Over the last couple of days I have been evaluating different solutions for monitoring Registry nodes and the Radicle network. I’d like to share my insights here, make a recommendation and move forward with a decision. I’ve tried to be brief but I’d be happy to share more details.
Our needs
- We want a flexible and powerful analysis tools. Since we’re not sure yet what we need to monitor we might need advanced capabilities to combine metrics and do calculations on them.
- The solution should integrate seamlessly with Prometheus metrics. Substrate, which our nodes are built on, provides Prometheus metrics out of the box.
- We want to operate as little monitoring infrastructure as possible.
- Current and future team members should require as little education on the solution as possible. Solutions that are widely used and documented are preferable.
- The solution is affordable
Baseline: Grafana/Prometheus
The self-hosted Grafana/Prometheus stack checks all the boxes for our needs except operating our own infrastructure. It’s powerful and flexible and widely used. Out of all the solutions our team (and also other Radicle teams) has the most experience with this stack. This likely holds true for future members.
The biggest drawback with this solution is that we would need to operate Grafana and Prometheus ourselves.
Grafana Cloud
Grafana Cloud is a service that provides a hosted version of Grafana and Prometheus.
It offers two options for integrating with Prometheus metrics: Either via their own agent running on a node or via remote write for existing Prometheus instances. I’ve chosen the latter because I was familiar with setting up Prometheus on K8s but not with setting up the agent. I was able to quickly set it up and get it working.
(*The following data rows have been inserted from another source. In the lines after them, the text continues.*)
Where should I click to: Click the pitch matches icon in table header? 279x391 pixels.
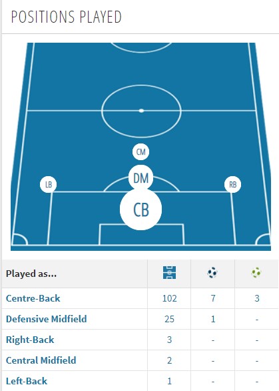pyautogui.click(x=170, y=272)
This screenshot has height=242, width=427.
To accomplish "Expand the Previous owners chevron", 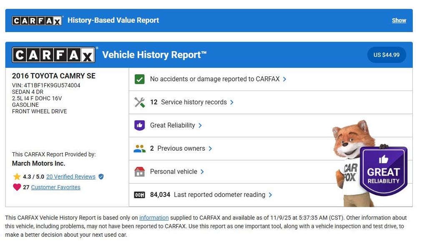I will coord(210,149).
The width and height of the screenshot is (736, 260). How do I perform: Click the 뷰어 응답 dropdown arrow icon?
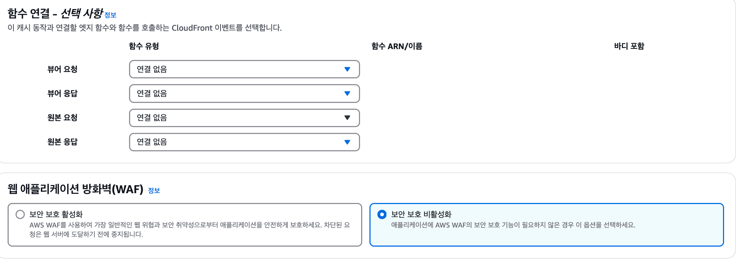(x=347, y=94)
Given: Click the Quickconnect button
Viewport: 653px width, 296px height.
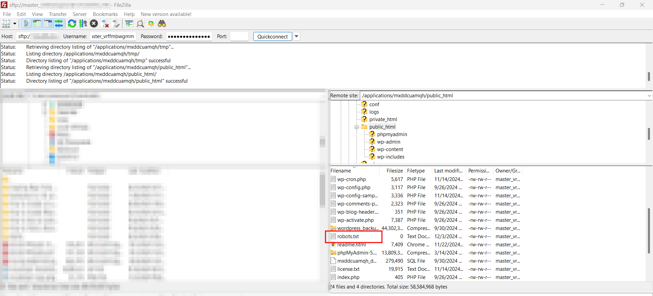Looking at the screenshot, I should [272, 36].
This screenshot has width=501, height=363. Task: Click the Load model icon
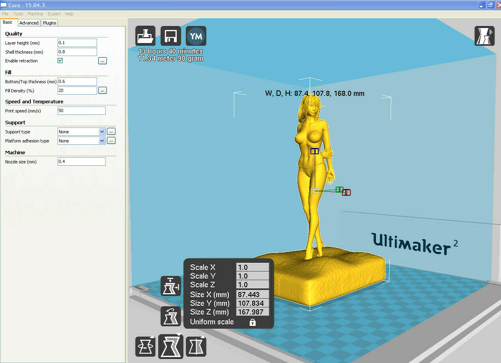145,36
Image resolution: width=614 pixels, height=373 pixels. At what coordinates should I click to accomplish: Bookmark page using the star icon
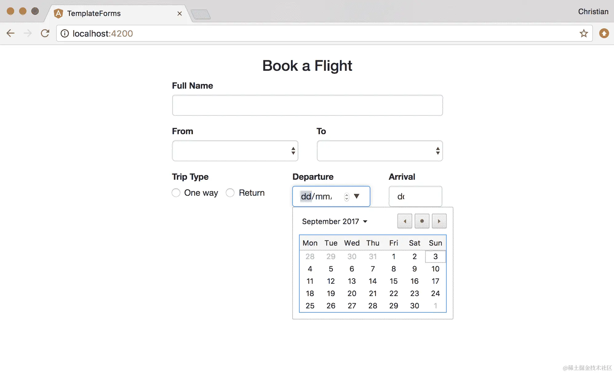tap(584, 33)
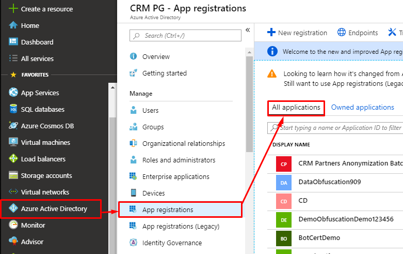Select Enterprise applications in Manage section
The image size is (403, 254).
tap(175, 176)
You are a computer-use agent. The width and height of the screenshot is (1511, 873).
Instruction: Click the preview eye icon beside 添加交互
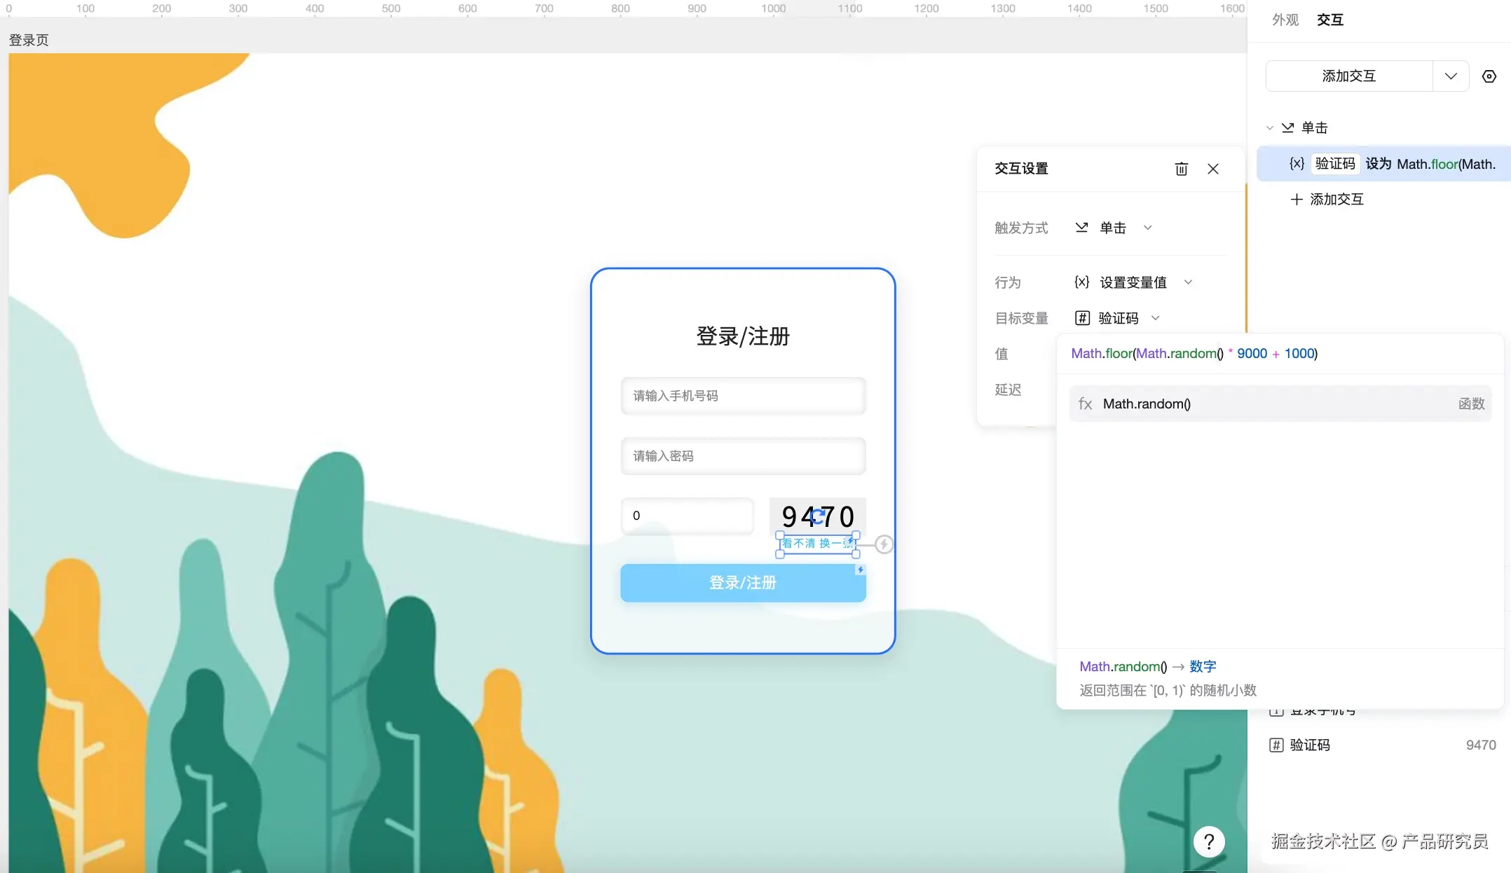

Grafana Cloud charges 16$ per 1000 unique Prometheus series per month with a minimum of 50$ per month. We’re currently using a third of their basic plan so we might need to scale this up. Their basic plan also includes 10 users which is more than enough for us.
Datadog
Datadog is an observability platform. I’ve integrated it into our stack by running their agent which scrapes Prometheus metrics. The integration was fairly straight-forward. Their feature set for analyzing metrics is comparable to Grafana/Prometheus but more limited in some cases. For example it was not possible to calculate the rate of counter metric over a configurable time window (e.g. block production rate over the last 10 minutes)—only fixed time windows where available. There is no stand-out feature that is missing from Grafana/Prometheus.
Datadog charges 15$ per host per month. This is not ideal since we want to be flexible with the number of hosts. Having to consider that we might pay more if we spin up a host might be an issue. It is also unclear how ephemeral hosts are charged.
Google Stack Driver
Stack Driver is the monitoring solution for everything running on Google Cloud Platform. It integrates well with metrics from GCP but is more limited in its capabilities than the other solutions. I tried experimented with dashboards for some GCP resources but did not set it up for our custom network metrics.
Recommendation
Based on my research I recommend we use Grafana Cloud for now. Stack driver is not really an option since it does not satisfy our needs. Datadog has no more feature but some limitations when compared to Grafana Cloud and Grafana Cloud has no serious limitations. Grafana Cloud has an advantage on openness and expertise and the pricing seems reasonable.